» **Work item**: Could you return every line of the material that contains the word "section"?

---------- Recorded information ----------

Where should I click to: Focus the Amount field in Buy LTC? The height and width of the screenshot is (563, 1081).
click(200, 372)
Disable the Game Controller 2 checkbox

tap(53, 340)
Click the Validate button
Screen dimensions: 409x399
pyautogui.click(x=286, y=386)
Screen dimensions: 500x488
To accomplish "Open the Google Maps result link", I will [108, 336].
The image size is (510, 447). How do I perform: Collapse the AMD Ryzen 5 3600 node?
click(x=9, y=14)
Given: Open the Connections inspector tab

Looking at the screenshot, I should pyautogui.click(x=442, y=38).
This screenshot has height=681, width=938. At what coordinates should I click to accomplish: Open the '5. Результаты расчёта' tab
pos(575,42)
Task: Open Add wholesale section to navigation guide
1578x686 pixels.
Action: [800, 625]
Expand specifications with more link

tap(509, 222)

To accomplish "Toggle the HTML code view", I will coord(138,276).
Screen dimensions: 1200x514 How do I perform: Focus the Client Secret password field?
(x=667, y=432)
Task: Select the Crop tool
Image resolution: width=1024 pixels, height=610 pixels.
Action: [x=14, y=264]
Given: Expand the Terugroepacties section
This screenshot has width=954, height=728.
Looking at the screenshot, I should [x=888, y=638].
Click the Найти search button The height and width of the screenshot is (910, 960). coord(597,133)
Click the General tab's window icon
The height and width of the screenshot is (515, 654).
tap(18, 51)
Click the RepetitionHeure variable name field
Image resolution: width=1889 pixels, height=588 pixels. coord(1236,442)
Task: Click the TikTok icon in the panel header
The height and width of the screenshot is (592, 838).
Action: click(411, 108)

----------

» **Expected answer**:
Task: Open Add wholesale section to navigation guide
Given: Expand the Terugroepacties section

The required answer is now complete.